START Dataset entries

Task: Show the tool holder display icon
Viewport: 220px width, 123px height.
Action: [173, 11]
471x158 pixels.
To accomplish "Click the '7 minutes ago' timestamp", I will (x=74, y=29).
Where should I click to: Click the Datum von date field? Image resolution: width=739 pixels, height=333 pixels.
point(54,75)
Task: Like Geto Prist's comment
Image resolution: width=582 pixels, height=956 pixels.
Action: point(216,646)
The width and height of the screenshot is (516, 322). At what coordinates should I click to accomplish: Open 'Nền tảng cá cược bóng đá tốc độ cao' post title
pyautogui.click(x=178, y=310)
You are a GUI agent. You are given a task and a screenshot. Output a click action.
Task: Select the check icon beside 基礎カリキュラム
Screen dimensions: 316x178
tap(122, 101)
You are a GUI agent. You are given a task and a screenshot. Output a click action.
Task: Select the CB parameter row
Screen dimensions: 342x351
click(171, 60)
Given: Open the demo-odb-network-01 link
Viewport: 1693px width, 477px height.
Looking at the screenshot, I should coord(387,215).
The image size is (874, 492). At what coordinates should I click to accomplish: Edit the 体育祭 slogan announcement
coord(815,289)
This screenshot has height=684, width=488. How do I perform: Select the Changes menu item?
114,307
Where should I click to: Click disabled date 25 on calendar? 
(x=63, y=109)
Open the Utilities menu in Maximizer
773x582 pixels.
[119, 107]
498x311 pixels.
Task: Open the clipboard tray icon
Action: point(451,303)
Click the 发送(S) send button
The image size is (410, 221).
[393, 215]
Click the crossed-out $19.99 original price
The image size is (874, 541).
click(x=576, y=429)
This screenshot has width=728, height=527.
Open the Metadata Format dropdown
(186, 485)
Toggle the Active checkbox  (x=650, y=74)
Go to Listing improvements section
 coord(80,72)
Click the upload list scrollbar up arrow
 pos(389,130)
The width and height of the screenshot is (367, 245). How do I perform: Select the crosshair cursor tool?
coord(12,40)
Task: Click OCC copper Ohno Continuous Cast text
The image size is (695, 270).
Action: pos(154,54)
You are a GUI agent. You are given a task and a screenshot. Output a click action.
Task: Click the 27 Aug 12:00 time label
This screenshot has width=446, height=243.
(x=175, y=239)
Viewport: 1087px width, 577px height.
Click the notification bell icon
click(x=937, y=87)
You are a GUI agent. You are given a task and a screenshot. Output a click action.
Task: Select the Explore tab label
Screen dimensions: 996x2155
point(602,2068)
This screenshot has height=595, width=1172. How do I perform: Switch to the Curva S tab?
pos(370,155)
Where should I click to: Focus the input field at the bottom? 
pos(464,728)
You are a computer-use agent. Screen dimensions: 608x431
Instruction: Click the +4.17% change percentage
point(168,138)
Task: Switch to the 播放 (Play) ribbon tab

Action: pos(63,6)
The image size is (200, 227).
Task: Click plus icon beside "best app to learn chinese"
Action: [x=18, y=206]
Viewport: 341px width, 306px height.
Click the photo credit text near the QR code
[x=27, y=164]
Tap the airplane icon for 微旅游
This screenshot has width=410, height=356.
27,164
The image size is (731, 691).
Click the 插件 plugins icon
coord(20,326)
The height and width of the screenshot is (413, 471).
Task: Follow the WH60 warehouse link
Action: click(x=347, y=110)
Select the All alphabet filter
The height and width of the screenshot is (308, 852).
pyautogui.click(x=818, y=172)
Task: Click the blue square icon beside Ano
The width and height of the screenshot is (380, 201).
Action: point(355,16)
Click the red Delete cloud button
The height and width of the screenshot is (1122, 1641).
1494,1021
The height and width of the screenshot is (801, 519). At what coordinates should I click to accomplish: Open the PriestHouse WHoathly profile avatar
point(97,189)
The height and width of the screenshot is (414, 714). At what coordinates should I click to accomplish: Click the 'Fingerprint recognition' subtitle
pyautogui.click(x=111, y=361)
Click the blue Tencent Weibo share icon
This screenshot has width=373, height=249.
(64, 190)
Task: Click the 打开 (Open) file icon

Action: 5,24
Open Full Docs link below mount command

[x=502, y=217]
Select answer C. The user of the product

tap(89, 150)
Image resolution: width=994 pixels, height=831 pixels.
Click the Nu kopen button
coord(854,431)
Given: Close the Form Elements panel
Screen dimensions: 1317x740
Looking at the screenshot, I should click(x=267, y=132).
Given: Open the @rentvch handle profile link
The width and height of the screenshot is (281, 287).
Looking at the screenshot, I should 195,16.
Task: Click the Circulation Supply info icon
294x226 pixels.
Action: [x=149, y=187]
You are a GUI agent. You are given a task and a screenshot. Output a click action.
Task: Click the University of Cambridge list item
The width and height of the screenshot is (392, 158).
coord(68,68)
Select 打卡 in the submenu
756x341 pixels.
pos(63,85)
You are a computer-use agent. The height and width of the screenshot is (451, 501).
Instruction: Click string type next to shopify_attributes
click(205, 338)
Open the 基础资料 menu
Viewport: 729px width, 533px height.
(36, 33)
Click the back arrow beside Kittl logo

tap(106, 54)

END Dataset entries

# [Task]
Restate all of the material, keeping every word intact.

# [Answer to this exercise]
Task: Show the tool holder display icon
Viewport: 220px width, 123px height.
Action: [173, 11]
471x158 pixels.
To accomplish "Click the '7 minutes ago' timestamp", I will (x=74, y=29).
Where should I click to: Click the Datum von date field? Image resolution: width=739 pixels, height=333 pixels.
point(54,75)
Task: Like Geto Prist's comment
Image resolution: width=582 pixels, height=956 pixels.
Action: point(216,646)
The width and height of the screenshot is (516, 322). At what coordinates should I click to accomplish: Open 'Nền tảng cá cược bóng đá tốc độ cao' post title
pyautogui.click(x=178, y=310)
You are a GUI agent. You are given a task and a screenshot. Output a click action.
Task: Select the check icon beside 基礎カリキュラム
Screen dimensions: 316x178
tap(122, 101)
You are a GUI agent. You are given a task and a screenshot. Output a click action.
Task: Select the CB parameter row
Screen dimensions: 342x351
click(171, 60)
Given: Open the demo-odb-network-01 link
Viewport: 1693px width, 477px height.
Looking at the screenshot, I should coord(387,215).
The image size is (874, 492). At what coordinates should I click to accomplish: Edit the 体育祭 slogan announcement
coord(815,289)
This screenshot has height=684, width=488. How do I perform: Select the Changes menu item?
114,307
Where should I click to: Click disabled date 25 on calendar? 
(x=63, y=109)
Open the Utilities menu in Maximizer
773x582 pixels.
[119, 107]
498x311 pixels.
Task: Open the clipboard tray icon
Action: point(451,303)
Click the 发送(S) send button
The image size is (410, 221).
[393, 215]
Click the crossed-out $19.99 original price
The image size is (874, 541).
click(x=576, y=429)
This screenshot has width=728, height=527.
Open the Metadata Format dropdown
(186, 485)
Toggle the Active checkbox  (x=650, y=74)
Go to Listing improvements section
 coord(80,72)
Click the upload list scrollbar up arrow
 pos(389,130)
The width and height of the screenshot is (367, 245). How do I perform: Select the crosshair cursor tool?
coord(12,40)
Task: Click OCC copper Ohno Continuous Cast text
The image size is (695, 270).
Action: pos(154,54)
You are a GUI agent. You are given a task and a screenshot. Output a click action.
Task: Click the 27 Aug 12:00 time label
This screenshot has width=446, height=243.
(x=175, y=239)
Viewport: 1087px width, 577px height.
Click the notification bell icon
click(x=937, y=87)
You are a GUI agent. You are given a task and a screenshot. Output a click action.
Task: Select the Explore tab label
Screen dimensions: 996x2155
point(602,2068)
This screenshot has height=595, width=1172. How do I perform: Switch to the Curva S tab?
pos(370,155)
Where should I click to: Focus the input field at the bottom? 
pos(464,728)
You are a computer-use agent. Screen dimensions: 608x431
Instruction: Click the +4.17% change percentage
point(168,138)
Task: Switch to the 播放 (Play) ribbon tab

Action: pos(63,6)
The image size is (200, 227).
Task: Click plus icon beside "best app to learn chinese"
Action: [x=18, y=206]
Viewport: 341px width, 306px height.
Click the photo credit text near the QR code
[x=27, y=164]
Tap the airplane icon for 微旅游
This screenshot has width=410, height=356.
27,164
The image size is (731, 691).
Click the 插件 plugins icon
coord(20,326)
The height and width of the screenshot is (413, 471).
Task: Follow the WH60 warehouse link
Action: click(x=347, y=110)
Select the All alphabet filter
The height and width of the screenshot is (308, 852).
pyautogui.click(x=818, y=172)
Task: Click the blue square icon beside Ano
The width and height of the screenshot is (380, 201).
Action: point(355,16)
Click the red Delete cloud button
The height and width of the screenshot is (1122, 1641).
1494,1021
The height and width of the screenshot is (801, 519). At what coordinates should I click to accomplish: Open the PriestHouse WHoathly profile avatar
point(97,189)
The height and width of the screenshot is (414, 714). At what coordinates should I click to accomplish: Click the 'Fingerprint recognition' subtitle
pyautogui.click(x=111, y=361)
Click the blue Tencent Weibo share icon
This screenshot has width=373, height=249.
(64, 190)
Task: Click the 打开 (Open) file icon

Action: 5,24
Open Full Docs link below mount command

[x=502, y=217]
Select answer C. The user of the product

tap(89, 150)
Image resolution: width=994 pixels, height=831 pixels.
Click the Nu kopen button
coord(854,431)
Given: Close the Form Elements panel
Screen dimensions: 1317x740
Looking at the screenshot, I should click(x=267, y=132).
Given: Open the @rentvch handle profile link
The width and height of the screenshot is (281, 287).
Looking at the screenshot, I should 195,16.
Task: Click the Circulation Supply info icon
294x226 pixels.
Action: [x=149, y=187]
You are a GUI agent. You are given a task and a screenshot. Output a click action.
Task: Click the University of Cambridge list item
The width and height of the screenshot is (392, 158).
coord(68,68)
Select 打卡 in the submenu
756x341 pixels.
pos(63,85)
You are a computer-use agent. The height and width of the screenshot is (451, 501).
Instruction: Click string type next to shopify_attributes
click(205, 338)
Open the 基础资料 menu
Viewport: 729px width, 533px height.
(36, 33)
Click the back arrow beside Kittl logo

tap(106, 54)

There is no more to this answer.